Weekends Were Enough: A Memoir on Living Now
In reality, most people are taught to play it safe.
We grow up thinking the right path is getting a stable job, working for others, and waiting for the system to reward us with paychecks, promotions, and maybe… a few weeks of annual leave to feel alive.
We’re told business is risky. That dreaming too big is dangerous.
So instead, we settle into routines—work, home, repeat—often in places we secretly want to escape from.
But in January 2025, I made a different choice.
Not because I was rich.
But because I was done waiting to live.
I wanted time—to teach, to explore, to be fully present.

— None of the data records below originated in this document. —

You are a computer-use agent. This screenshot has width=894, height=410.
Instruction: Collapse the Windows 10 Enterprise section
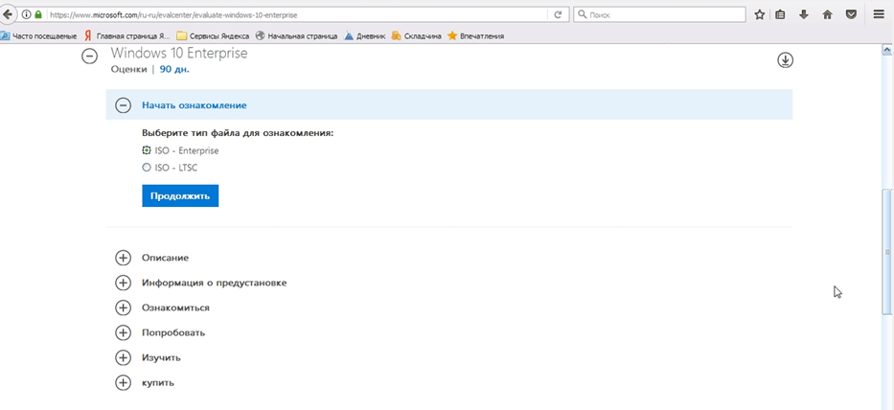[89, 57]
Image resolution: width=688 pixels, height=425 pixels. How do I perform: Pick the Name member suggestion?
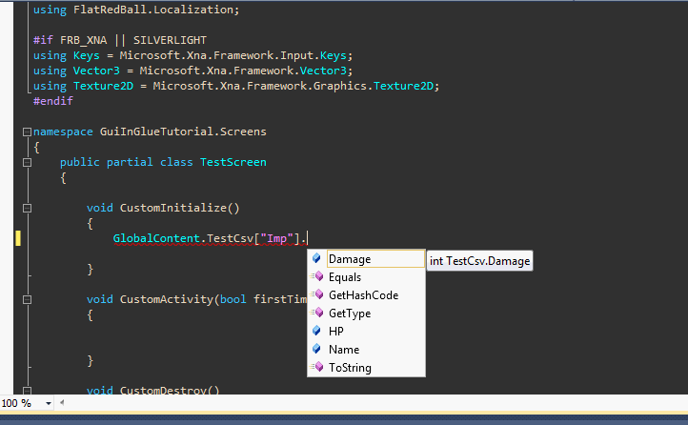(x=343, y=350)
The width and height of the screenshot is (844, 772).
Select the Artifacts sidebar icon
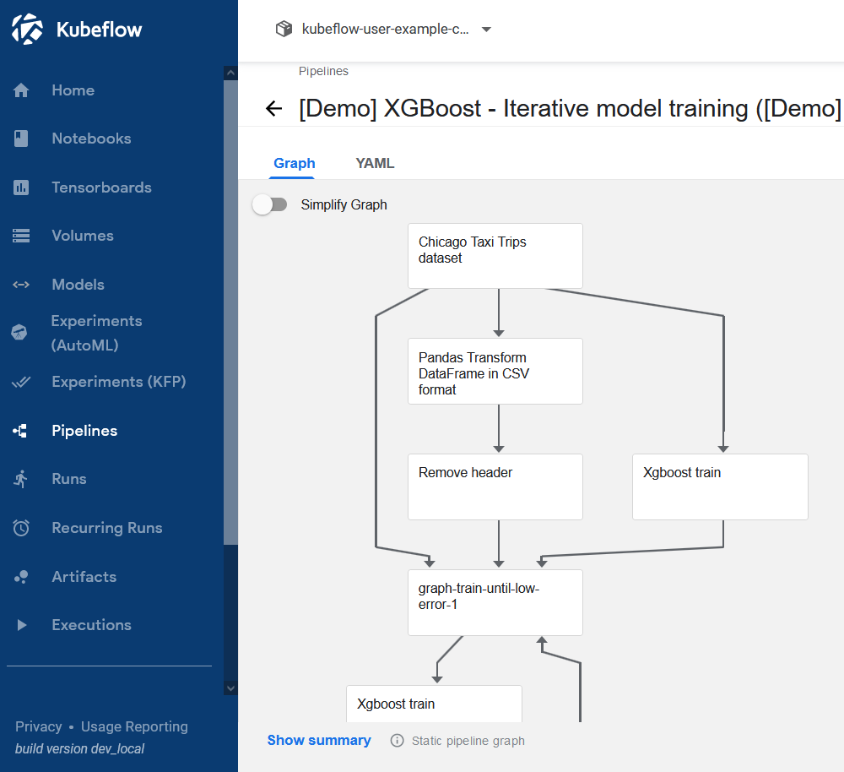[19, 576]
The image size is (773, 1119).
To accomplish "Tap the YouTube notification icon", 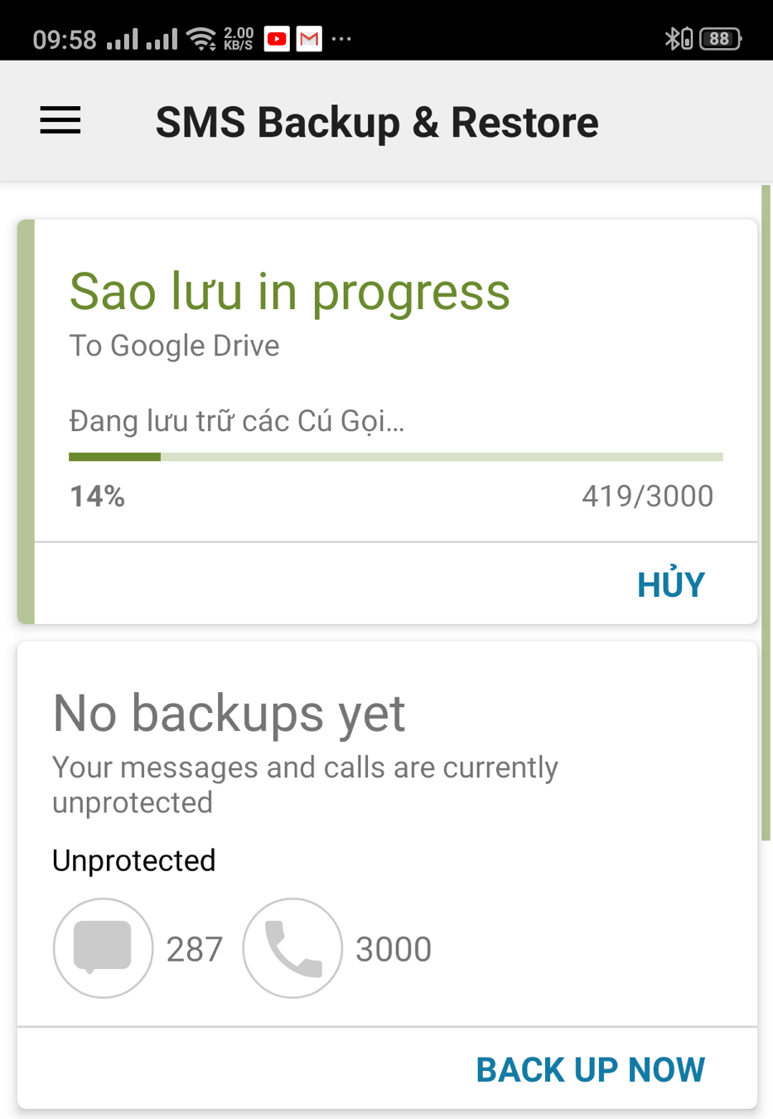I will (x=277, y=38).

So I walked away from the familiar path of employment
and built a small business around what I love: sharing knowledge, moving freely, and living meaningfully.
It wasn’t always easy.
Some weekends were quiet, some months uncertain.
But regret, when it came, was always about money—
never about time.
Never about the time spent teaching.
Never about wandering through unfamiliar places.
Never about the joy of meeting someone new or laughing over something random.
Because I discovered something powerful:
You don’t need to escape Malaysia to feel alive.
I took the MRT. I rode buses. I walked. I hiked.
I visited towns and streets I’d never heard of.
I spoke with strangers.
I listened to stories.
I laughed. I took photos.
No passport needed.
Just curiosity—and a weekend.
48 hours was enough.
Enough to remind myself that life is happening now.
Enough to gather joy from simple things.
We don’t need to wait for Paris, Bali, or Tokyo.
Malaysia is full of hidden gems—if you take the time to look.
Freedom was never in the flight ticket.
It was in how we choose to see the world around us.
And for me, that started right here, at home.